• _YOUR INSTRUCTIONS_
Below are some records. Return exactly the lines from the one containing "You are a computer-use agent. The image" through the one containing "Task: Select the MA20: 132.093", both included, and only those.

• _MATERIAL PROVIDED_

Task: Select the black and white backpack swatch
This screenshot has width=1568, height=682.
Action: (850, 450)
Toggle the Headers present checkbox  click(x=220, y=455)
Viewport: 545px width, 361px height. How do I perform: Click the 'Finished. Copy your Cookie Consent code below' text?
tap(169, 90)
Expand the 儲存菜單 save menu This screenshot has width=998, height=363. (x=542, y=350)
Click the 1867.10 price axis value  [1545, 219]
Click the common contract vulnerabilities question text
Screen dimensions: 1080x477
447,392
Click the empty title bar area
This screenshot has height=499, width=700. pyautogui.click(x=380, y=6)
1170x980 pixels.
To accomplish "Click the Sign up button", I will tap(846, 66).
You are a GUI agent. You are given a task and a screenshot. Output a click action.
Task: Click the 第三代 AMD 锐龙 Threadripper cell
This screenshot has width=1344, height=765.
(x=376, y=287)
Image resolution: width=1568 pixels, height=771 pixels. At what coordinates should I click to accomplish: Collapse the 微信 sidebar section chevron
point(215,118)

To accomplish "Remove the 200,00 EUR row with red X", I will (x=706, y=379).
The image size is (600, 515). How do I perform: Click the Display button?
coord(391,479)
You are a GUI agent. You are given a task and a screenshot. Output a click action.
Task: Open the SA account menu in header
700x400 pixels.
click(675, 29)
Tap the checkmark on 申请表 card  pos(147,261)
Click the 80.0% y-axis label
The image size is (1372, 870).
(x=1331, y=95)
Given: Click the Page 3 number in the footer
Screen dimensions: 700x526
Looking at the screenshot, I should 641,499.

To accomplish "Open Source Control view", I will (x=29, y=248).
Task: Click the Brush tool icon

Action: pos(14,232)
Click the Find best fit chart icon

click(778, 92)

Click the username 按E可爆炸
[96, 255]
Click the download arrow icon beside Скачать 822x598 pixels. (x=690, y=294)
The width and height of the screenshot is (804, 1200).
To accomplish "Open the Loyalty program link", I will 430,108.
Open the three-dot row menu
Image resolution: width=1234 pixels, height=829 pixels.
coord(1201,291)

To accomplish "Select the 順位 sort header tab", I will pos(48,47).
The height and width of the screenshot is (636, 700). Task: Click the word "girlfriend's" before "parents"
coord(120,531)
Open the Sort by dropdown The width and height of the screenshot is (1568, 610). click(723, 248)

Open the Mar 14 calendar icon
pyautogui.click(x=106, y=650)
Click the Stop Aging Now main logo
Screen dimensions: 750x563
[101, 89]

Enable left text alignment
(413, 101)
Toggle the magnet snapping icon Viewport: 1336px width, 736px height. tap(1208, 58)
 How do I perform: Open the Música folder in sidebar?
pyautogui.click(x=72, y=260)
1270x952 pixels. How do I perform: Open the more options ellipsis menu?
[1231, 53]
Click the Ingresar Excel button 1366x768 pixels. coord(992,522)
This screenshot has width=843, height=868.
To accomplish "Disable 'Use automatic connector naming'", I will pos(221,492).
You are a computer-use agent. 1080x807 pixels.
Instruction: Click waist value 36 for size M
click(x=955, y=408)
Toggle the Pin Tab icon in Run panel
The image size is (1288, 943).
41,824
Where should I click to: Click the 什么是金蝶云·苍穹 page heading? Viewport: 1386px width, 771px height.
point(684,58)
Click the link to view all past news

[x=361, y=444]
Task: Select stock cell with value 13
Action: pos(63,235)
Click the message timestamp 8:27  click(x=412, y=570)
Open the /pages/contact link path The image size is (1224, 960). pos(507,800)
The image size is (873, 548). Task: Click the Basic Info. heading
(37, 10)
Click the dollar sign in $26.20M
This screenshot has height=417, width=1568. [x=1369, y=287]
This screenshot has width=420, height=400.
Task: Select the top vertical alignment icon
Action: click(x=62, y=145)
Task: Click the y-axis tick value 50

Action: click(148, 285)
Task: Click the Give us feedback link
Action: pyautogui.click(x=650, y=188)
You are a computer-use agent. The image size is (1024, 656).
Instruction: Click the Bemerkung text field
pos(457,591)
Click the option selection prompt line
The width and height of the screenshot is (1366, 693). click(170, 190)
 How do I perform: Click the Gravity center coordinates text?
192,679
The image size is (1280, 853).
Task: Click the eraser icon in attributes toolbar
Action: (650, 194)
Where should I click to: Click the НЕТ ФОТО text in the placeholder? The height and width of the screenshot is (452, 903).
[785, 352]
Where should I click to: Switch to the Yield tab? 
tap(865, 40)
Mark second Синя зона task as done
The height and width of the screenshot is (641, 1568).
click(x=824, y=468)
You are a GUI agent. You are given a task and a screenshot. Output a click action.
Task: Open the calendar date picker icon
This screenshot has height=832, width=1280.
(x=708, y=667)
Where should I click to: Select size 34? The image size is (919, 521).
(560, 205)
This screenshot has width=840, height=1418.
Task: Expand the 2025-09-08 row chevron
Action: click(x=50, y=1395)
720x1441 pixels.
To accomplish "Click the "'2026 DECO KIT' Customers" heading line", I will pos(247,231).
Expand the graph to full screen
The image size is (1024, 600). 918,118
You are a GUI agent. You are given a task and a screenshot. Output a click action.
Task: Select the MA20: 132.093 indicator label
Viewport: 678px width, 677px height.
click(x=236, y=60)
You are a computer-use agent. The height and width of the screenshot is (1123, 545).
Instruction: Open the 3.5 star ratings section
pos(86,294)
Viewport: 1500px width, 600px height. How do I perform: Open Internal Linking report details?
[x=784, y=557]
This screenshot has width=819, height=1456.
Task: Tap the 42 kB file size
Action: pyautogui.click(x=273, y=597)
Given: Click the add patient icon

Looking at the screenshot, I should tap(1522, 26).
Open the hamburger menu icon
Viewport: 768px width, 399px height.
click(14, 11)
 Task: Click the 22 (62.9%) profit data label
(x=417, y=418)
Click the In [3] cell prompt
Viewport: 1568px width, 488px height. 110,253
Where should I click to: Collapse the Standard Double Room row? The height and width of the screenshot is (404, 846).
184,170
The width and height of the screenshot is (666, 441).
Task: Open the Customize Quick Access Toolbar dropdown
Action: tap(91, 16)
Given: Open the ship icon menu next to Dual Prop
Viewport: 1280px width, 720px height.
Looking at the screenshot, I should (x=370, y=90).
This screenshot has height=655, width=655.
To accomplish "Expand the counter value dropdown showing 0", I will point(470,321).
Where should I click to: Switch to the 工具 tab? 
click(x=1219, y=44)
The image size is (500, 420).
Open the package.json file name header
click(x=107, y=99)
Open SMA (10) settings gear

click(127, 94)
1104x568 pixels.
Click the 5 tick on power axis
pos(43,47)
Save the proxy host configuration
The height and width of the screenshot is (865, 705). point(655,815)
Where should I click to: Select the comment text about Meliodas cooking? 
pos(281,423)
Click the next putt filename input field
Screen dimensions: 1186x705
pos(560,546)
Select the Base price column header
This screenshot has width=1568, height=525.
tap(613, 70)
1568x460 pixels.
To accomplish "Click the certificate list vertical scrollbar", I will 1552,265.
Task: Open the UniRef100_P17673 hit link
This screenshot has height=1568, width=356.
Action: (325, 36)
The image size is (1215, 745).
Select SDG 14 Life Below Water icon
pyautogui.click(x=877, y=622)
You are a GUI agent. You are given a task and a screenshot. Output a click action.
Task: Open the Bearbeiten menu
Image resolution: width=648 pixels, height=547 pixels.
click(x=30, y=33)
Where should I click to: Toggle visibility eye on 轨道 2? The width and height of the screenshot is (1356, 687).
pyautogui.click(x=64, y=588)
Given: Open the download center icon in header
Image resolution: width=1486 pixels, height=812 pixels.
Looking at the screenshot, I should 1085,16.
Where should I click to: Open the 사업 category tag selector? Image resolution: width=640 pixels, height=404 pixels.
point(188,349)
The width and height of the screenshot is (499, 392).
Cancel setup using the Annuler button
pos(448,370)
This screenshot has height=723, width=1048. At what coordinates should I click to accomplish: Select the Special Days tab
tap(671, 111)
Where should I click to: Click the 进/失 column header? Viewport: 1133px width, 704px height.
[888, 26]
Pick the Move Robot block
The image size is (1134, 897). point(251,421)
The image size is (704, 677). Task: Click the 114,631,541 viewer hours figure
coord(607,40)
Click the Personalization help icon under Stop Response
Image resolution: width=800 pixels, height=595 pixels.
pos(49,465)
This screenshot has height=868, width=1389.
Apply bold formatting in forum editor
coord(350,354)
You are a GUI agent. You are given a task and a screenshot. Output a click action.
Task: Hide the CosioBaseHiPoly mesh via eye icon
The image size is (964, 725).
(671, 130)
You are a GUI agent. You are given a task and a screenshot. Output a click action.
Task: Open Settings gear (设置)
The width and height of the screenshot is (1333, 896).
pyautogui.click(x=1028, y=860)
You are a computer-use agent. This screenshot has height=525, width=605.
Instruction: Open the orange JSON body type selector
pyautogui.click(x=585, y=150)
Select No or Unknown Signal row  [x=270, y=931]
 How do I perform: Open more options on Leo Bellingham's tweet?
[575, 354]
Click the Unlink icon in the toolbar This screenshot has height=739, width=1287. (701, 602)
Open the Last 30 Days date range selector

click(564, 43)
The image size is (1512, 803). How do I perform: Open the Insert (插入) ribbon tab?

• _RESPONSE FOR THIS EXERCISE_
You are a computer-use agent. The image size is (1024, 656).
Instruction: Click the Bemerkung text field
pos(457,591)
Click the option selection prompt line
The width and height of the screenshot is (1366, 693). click(170, 190)
 How do I perform: Click the Gravity center coordinates text?
192,679
The image size is (1280, 853).
Task: Click the eraser icon in attributes toolbar
Action: (650, 194)
Where should I click to: Click the НЕТ ФОТО text in the placeholder? The height and width of the screenshot is (452, 903).
[785, 352]
Where should I click to: Switch to the Yield tab? 
tap(865, 40)
Mark second Синя зона task as done
The height and width of the screenshot is (641, 1568).
click(x=824, y=468)
You are a GUI agent. You are given a task and a screenshot. Output a click action.
Task: Open the calendar date picker icon
This screenshot has height=832, width=1280.
(x=708, y=667)
Where should I click to: Select size 34? The image size is (919, 521).
(560, 205)
This screenshot has width=840, height=1418.
Task: Expand the 2025-09-08 row chevron
Action: click(x=50, y=1395)
720x1441 pixels.
To accomplish "Click the "'2026 DECO KIT' Customers" heading line", I will pos(247,231).
Expand the graph to full screen
The image size is (1024, 600). 918,118
You are a GUI agent. You are given a task and a screenshot. Output a click action.
Task: Select the MA20: 132.093 indicator label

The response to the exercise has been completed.